Ya he señalado lo “curioso” (que no es tal) del enojo contra el papa Francisco por no poner nombres a los responsables de la guerra en Ucrania. Curiosamente Juan Pablo II no puso nombres en la guerra de Malvinas y nadie se extrañó. Pero es lo mismo que ocurre con su comentario de que la propiedad privada en un derecho secundario, ya que por encima está el destino universal de los bienes: “Comunista y zurdo” le gritó Javier Milei (con algún insulto más, como es su costumbre); “Montonero”, afirmó un catedrático español. Curiosamente lo mismo habían dicho antes las encíclicas Rerum Novarum 6 (1891), Quadragesimo Anno 49 (1931), Mater et Magistra 11.119 (1961), Pacem in Terris 22 (1963), Populorum Progressio 23 (1967), Laborem Excercens 14 (1981), Sollicitudo Rei Socialis 42 (1987) y el Concilio Vaticano II, Gaudium et Spes 71 (1965), sin merecer tales epítetos.

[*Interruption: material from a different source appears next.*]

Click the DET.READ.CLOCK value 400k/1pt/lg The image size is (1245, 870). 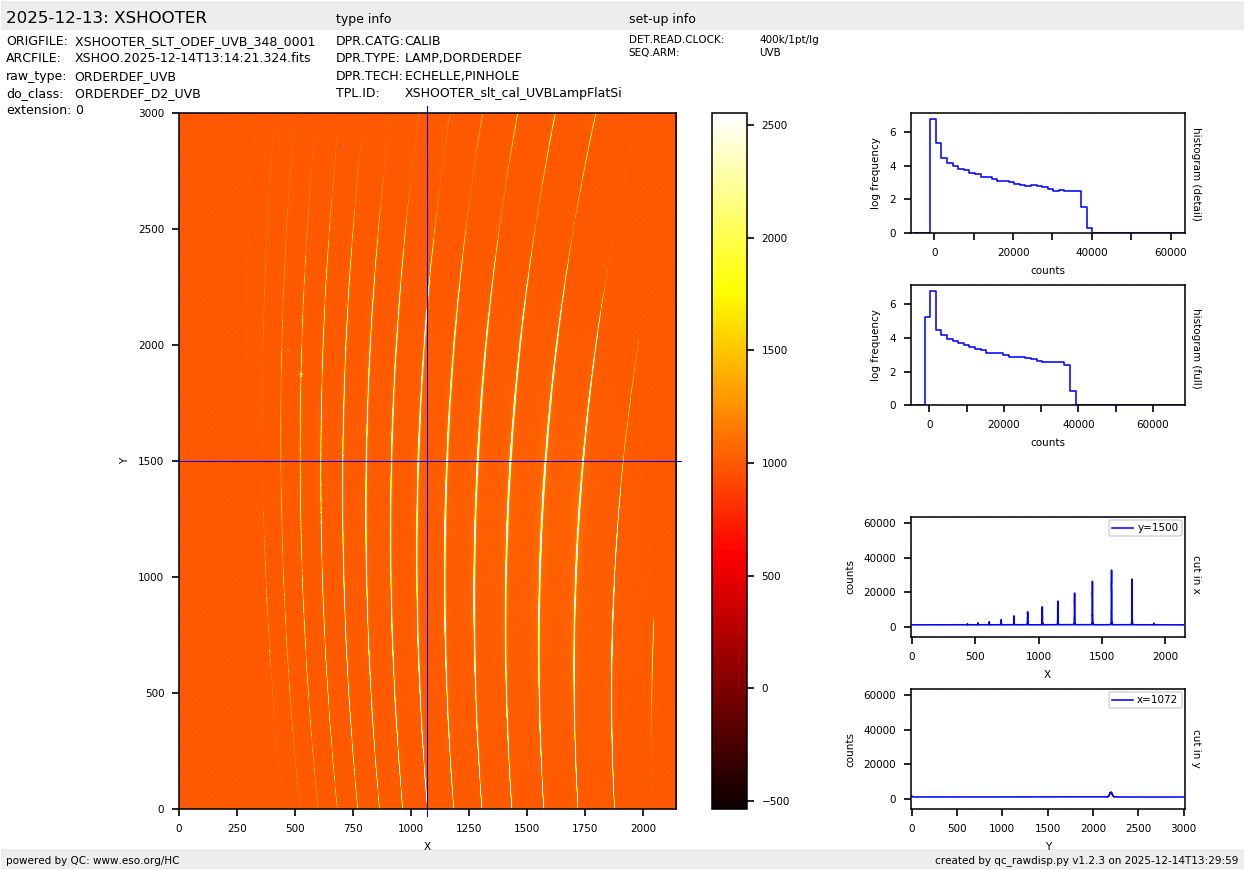pyautogui.click(x=788, y=40)
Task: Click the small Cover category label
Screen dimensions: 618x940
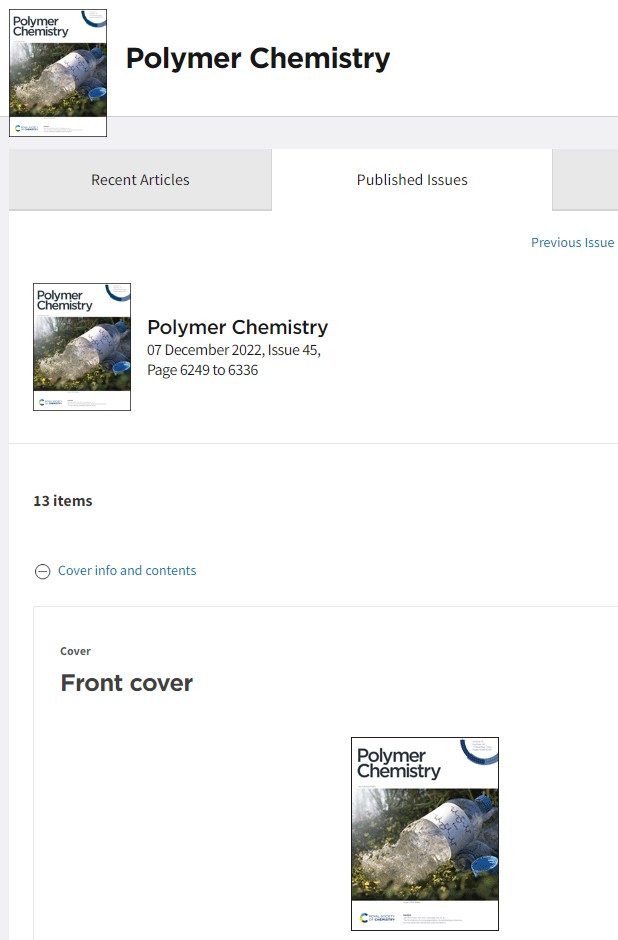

Los medios, sí, ponen nombres, dividiendo el presente entre buenos y malos según respondan a sus intereses. Y, por supuesto, logrando que millones de inocentes lectores demonicen o canonicen según los deseos (es decir, nuevamente los intereses) de los mandantes. En lo personal creo que lo grave, lo muy grave, más que Fulano o Mengano, es la guerra. La guerra es el gran mal, alimentada por los vendedores de armas (que curiosamente son los mismos que nos dicen que los malvados son los otros), y la guerra es expresión patente de la degradación humana, incapaz de solucionar de otro modo los conflictos.

b. El nombre de las cosas

Mencionar las cosas que pasan supone un diagnóstico. Mal se haría en aplicar remedios para una enfermedad “C” a quien en realidad tiene una dolencia “M”. En estos casos, es indispensable un buen diagnóstico. Diagnóstico que tiene nombres. Cuando uno escucha hablar, sea a obispos argentinos o a autoridades políticas argentinas, de los males que nos aquejan, y ve que faltan nombres, en lo personal al menos me resulta totalmente insatisfactorio. Porque esos males son impulsados por malvados. Y cuando da la sensación de que no se los nombra para no quedar mal con ellos, entonces hay un problema (curiosamente se hace en nombre del diálogo y la tolerancia). Y el problema, me parece, es que todo indica que se han parado en el lugar de los malvados poniendo voz de buenos. Y lo mismo vale para muchos sindicalistas, por más cayetanos o carolinos que sean. Si la jerarquía eclesiástica, los sindicatos o el gobierno no están parados y hablan desde el lugar del pobre, en lo personal creo que han perdido credibilidad. Y su voz, entonces, es voz del eco, no la voz de los que no tienen voz, como se decía antes, por ejemplo, de Evita. Mi sospecha es que ella no lo haría y, además, les diría algunas cosas. Y ya sabemos cuáles.